1993 wurden die internationalen Jazzworkshops an der Landesmusikakademie NRW in Heek unter dem Titel „Berklee in Germany“ mit der Berklee School of Music, Boston, begründet. Im Lauf der Jahre wurde neben dem Dozententeam aus Boston die europäische Komponente mit Dozenten europäischer Musikhochschulen immer wichtiger, und der vierte Workshop im Jahr 2000 trug schon den Titel „Berklee Meets Europe“.
Gemeinsam mit dem legendären Bandleader Peter Herbolzheimer entwickelte die Landesmusikakademie NRW 2004 die Idee zur Europäischen Jazzakademie, die nun vom 16. bis 23. Mai 2010 zum vierten Mal in Heek stattfand. Überschattet wurden die Vorbereitungen vom unerwarteten Tod Peter Herbolzheimers, der wieder die künstlerische Leitung übernommen hatte. Auf seinem Krankenbett äußerte er noch den Wunsch zur Fortsetzung des Workshops, und durch eine glückliche Fügung konnte der Posaunist und Bandleader Jiggs Whigham gewonnen werden, die Arbeit seines langjährigen Weggefährten weiterzuführen. „Mit einem weinenden und einem lachenden Auge“ kam er nach Heek, um die künstlerische Leitung des Workshops zu übernehmen und ihn mit seiner persönlichen Erfahrung weiterzuentwickeln. Ihm zur Seite stand ein bewährtes Dozententeam von hochkarätigen und pädagogisch erfahrenen Jazzmusikern. Mit „A Tribute to Peter Herbolzheimer“, dem Dozentenkonzert zum Auftakt der Jazzakademie, gedachten sie auf bewegende Weise des Verstorbenen mit dessen Kompositionen, Arrangements und der Musik, die er liebte.
Für die Teilnehmer schloss sich eine intensive Arbeitswoche an. 82 Musikerinnen und Musiker aus Deutschland und europäischen Ländern hatten täglich ein volles Programm aus Einzelunterricht, Combos, Proben mit der Bigband, der Salsaband oder in Gesangsensembles zu bewältigen. Die Sänger bildeten dabei mit 24 Teilnehmern eine stark besetzte Gruppe. Ergänzend gab es Workshops zu Themen wie „Einleitung in die Jazzimprovisation“, „Instant Arranging“, „Using Your Voice to Improve Your Musicianship“ oder zum Notensatzprogramm „Finale“. Ein neuer Akzent waren die halbstündigen Mittagskonzerte unter dem Titel „Faculty Presents ...“, bei denen sich die Dozenten in kleinen Formationen musikalisch vorstellten. Neben den Teilnehmern aus der offenen Ausschreibung waren auch 23 Mitglieder der von Peter Herbolzheimer gegründeten Bands GreyHair Convention, MasterClass und MasterBirds beteiligt, die im Jahr 2008 erstmals mit von der Partie waren. Diese begabten jungen Nachwuchsjazzer und „alten Hasen“ bildeten eine Big Band, die unter der Leitung von John Ruocco probte. In den nachmittäglichen Combos und Vokalensembles wirkten alle Teilnehmer unter Leitung der Dozenten zusammen.

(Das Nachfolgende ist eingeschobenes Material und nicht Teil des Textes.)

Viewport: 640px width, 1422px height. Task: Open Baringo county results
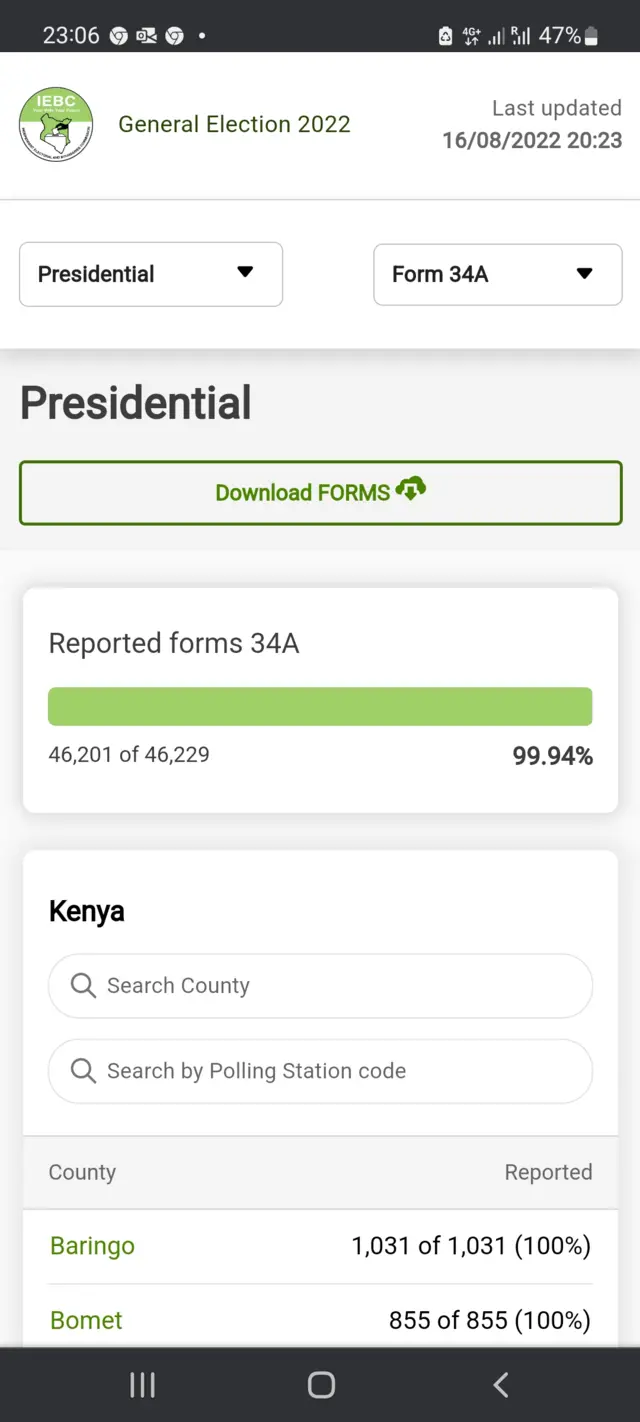(x=92, y=1246)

Natürlich sollten und wollten sich alle Mitwirkenden auch im Konzert präsentieren, und so gab es an den letzten drei Workshoptagen vier Abschlusskonzerte, die von einem gro-ßen, jazzbegeisterten und fachkundigen Publikum besucht wurden – der hohe musikalische Standard dieser Konzerte hat sich seit Jahren bei Jazzfreunden im Münsterland und darüber hinaus herumgesprochen. Am Freitagabend gaben sich GreyHair Convention, MasterClass und MasterBirds die Ehre, ein erstes Ensemble unter Leitung von Frank Haunschild und Tom van der Geld trat auf, und beim Spiel der von José Cortijo geleiteten Salsaband wurde der solide Holzboden des Konzertsaals zum Tanzparkett der von den lateinamerikanischen Rhythmen mitgerissenen Zuhörer.

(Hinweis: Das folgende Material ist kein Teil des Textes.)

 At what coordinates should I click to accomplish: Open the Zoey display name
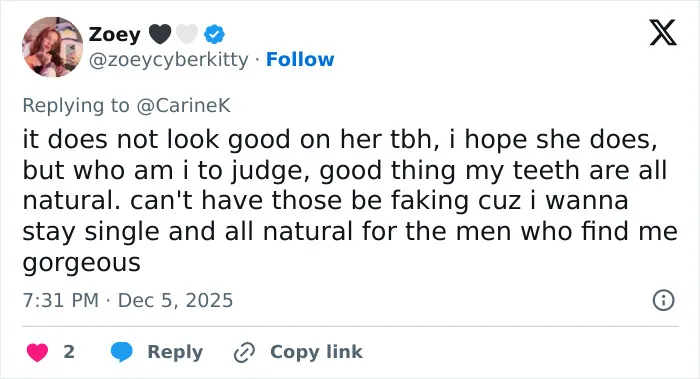pyautogui.click(x=114, y=34)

Am Samstag schlossen sich zwei weitere Konzerte mit Auftritten der Ensembles unter Leitung von Ack van Rooyen, von Erik van Lier und Jan Oosthof, von Sebastian Sternal und Jürgen Neudert sowie von Bruno Castellucci und Thomas Stabenow an. Sie umrahmten gekonnt die Auftritte der von Silvia Droste, Judy Niemack und Matthias Becker betreuten und von Dozenten – unter anderem Jeanfrançois Prins und Timo Dresenkamp – einfühlsam begleiteten Gesangsklassen. Den Schlusspunkt setzte die Matinee am Sonntag mit Kurzauftritten von GreyHair Convention, MasterClass und MasterBirds, gefolgt vom mit besonderem Applaus bedachten Ensemble unter Leitung von Peter Weniger und der Big Band der Europäischen Jazzakademie, die Jiggs Whigham locker und meisterhaft zugleich leitete. Die angelsächsische Mischung aus Können, Gelassenheit und Humor, die Jiggs Whigham in der Zusammenarbeit mit Teilnehmern und Dozententeam ausstrahlte, prägte die Atmosphäre des gesamten Workshops. Seine Bereitschaft, die Zusammenarbeit fortzusetzen, steigert die Vorfreude auf kommende Jazzakademien an der Landesmusikakademie NRW.